Problems using Gaussian Data Asigner

Hello Everyone:

I´ve just created 160000 client id for make a clustering. I have decided to have 3 cluster. When I use the gaussian data asigner node it works fine, but it does not assigned the cluster that I want. For example, I have 3 cluster, first has mean recency equal 4, second 30 and the third 10. The node generate the variable recency well, but when I see them using a conditional box plot I can realized that cluster first has a mean recency equal 10, but that mean it suppose to be for clurter third. The same happens with the other clusters. I have made again the complete workflow but the problem is still there. The point is that de node do well creating variables by cluster, but his assignations does not match. Someone can help me!!!

 

Thaks in advance

Gabriel

Hi Gabriel,

this sounds strange. Note that also the Data Generators always have a Random Component, but I am sure you aware of this.

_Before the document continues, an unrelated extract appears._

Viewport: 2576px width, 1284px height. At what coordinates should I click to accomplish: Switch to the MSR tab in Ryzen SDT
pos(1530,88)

Would you mind sending me an examplary workflow? Even here or via Email: iris.adae@knime.com

Best, Iris

Dear Iris:

I never send you an example, but now I am doing a new workflow and I have the same problem. I does not assigned what I want using a conditional feature (nominal) in this case, I want to create a income (Ingreso in Spanish) according occupation.

Could you give a hand?

The workflow is Proy_Minimarket_Prep_v2 I have highlighted in orange the affected nodes.

Thanks

Gabriel 

Dear Gabriel,

yes you are right, there seems to be a problem with the generator. I need to investigate this further.

I made you another workflow using the Random Number Assigner Apache, which uses a library in the background. It will generate the numbers with the correct mean and std.deviation.

 

Sorry, I have to correct myself. Just thought about it and the problem is the min and max limitation. If you use this, you will afterards not get results from the full gaussian distribution but only from those inside the range. Hence, the mean and std.dev. of your result will change and reflect your true values. I would adapt the std.deviation, they were pretty high in some cases.

Best regards, Iris

Iris:

I was reviewing the workflow with apache and it looks great.

In relation to the subject of the Gaussian Data Asigner I was trying to change min and max bounds but problem persist, the percentage of each class is good, but not its mean and Std Dev.